Jean-Pierre HubauxJean-Pierre Hubaux is a full professor at EPFL and head of the Laboratory for Data Security. Through his research, he contributes to laying the foundations and developing the tools for protecting privacy in today’s hyper-connected world. He has pioneered the areas of privacy and security in mobile/wireless networks and in personalized health. He is the academic director of the Center for Digital Trust (C4DT). He leads the Data Protection in Personalized Health (DPPH) project funded by the ETH Council and is a co-chair of the Data Security Work Stream of the Global Alliance for Genomics and Health (GA4GH). From 2008 to 2019 he was one of the seven commissioners of the Swiss FCC. He is a Fellow of both IEEE (2008) and ACM (2010). Recent awards: two of his papers obtained distinctions at the IEEE Symposium on Security and Privacy in 2015 and 2018. He is among the most cited researchers in privacy protection and in information security. Spoken languages: French, English, German, Italian
Touradj EbrahimiTouradj EBRAHIMI received his M.Sc. and Ph.D., both in Electrical Engineering, from the Swiss Federal Institute of Technology (EPFL), Lausanne, Switzerland, in 1989 and 1992 respectively. In 1993, he was a research engineer at the Corporate Research Laboratories of Sony Corporation in Tokyo, where he conducted research on advanced video compression techniques for storage applications. In 1994, he served as a research consultant at AT&T Bell Laboratories working on very low bitrate video coding.

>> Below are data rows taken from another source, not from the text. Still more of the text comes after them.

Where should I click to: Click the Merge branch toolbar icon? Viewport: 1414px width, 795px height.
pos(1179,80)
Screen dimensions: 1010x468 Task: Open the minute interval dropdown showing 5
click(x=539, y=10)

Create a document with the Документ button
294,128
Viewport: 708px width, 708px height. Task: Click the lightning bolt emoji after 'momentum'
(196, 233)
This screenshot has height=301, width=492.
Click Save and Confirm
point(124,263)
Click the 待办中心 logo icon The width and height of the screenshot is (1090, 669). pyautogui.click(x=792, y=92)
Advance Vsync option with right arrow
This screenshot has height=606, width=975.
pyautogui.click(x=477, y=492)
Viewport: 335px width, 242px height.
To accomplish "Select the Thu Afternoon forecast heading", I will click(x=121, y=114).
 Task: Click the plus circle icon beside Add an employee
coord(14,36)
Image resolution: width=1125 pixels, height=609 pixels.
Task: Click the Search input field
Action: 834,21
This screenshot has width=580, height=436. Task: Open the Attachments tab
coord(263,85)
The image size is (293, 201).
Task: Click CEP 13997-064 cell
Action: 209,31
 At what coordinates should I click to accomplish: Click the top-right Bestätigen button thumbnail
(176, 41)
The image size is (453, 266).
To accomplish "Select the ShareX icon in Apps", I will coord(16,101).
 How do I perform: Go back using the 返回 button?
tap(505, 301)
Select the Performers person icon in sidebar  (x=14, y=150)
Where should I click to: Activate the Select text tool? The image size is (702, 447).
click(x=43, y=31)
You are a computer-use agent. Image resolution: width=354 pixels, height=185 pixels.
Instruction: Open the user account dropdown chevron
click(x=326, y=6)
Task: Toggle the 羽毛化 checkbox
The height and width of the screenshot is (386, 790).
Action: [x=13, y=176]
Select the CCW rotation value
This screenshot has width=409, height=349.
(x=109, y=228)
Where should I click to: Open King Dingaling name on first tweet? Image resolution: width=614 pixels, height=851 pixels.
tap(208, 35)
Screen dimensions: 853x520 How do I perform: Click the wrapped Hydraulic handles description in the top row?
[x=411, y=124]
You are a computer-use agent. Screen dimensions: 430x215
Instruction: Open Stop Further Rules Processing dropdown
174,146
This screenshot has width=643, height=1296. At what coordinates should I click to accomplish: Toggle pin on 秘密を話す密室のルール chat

He is currently Professor at EPFL heading its Multimedia Signal Processing Group. He is also the Convenor of JPEG standardization Committee. He was also adjunct Professor with the Center of Quantifiable Quality of Service at Norwegian University of Science and Technology (NTNU)between 2008 and 2012.
Prof. Ebrahimi has been the recipient of various distinctions and awards, such as the IEEE and Swiss national ASE award, the SNF-PROFILE grant for advanced researchers, Four ISO-Certificates for key contributions to MPEG-4 and JPEG 2000, and the best paper award of IEEE Trans. on Consumer Electronics . He became a Fellow of the international society for optical engineering (SPIE) in 2003. Prof. Ebrahimi has initiated more than two dozen National, European and International cooperation projects with leading companies and research institutes around the world. He is a co-founder of Genista SA, a high-tech start-up company in the field of multimedia quality metrics. In 2002, he founded Emitall SA, start-up active in the area of media security and surveillance. In 2005, he founded EMITALL Surveillance SA, a start-up active in the field of privacy and protection. He is or has been associate Editor with various IEEE, SPIE, and EURASIP journals, such as IEEE Signal Processing Magazine, IEEE Trans. on Image Processing, IEEE Trans. on Multimedia, EURASIP Image Communication Journal, EURASIP Journal of Applied Signal Processing, SPIE Optical Engineering Magazine. Prof. Ebrahimi is a member of Scientific Advisory Board of various start-up and established companies in the general field of Information Technology. He has served as Scientific Expert and Evaluator for Research Funding Agencies such as those of European Commission, The Greek Ministry of Development, The Austrian National Foundation for Scientific Research, The Portuguese Science Foundation, as well as a number of Venture Capital Companies active in the field of Information Technologies and Communication Systems. His research interests include still, moving, and 3D image processing and coding, visual information security (rights protection, watermarking, authentication, data integrity, steganography), new media, and human computer interfaces (smart vision, brain computer interface).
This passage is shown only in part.